[ACTION ITEM] The data are to be restated in full, exactly as presented.

[Saved entries]
---
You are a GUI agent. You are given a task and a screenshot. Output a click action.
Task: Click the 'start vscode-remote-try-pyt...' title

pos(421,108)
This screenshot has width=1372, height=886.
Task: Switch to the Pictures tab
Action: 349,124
---
[ANSWER FOR THIS EXERCISE]
You are a GUI agent. You are given a task and a screenshot. Output a click action.
Task: Click the 'start vscode-remote-try-pyt...' title

pos(421,108)
This screenshot has width=1372, height=886.
Task: Switch to the Pictures tab
Action: 349,124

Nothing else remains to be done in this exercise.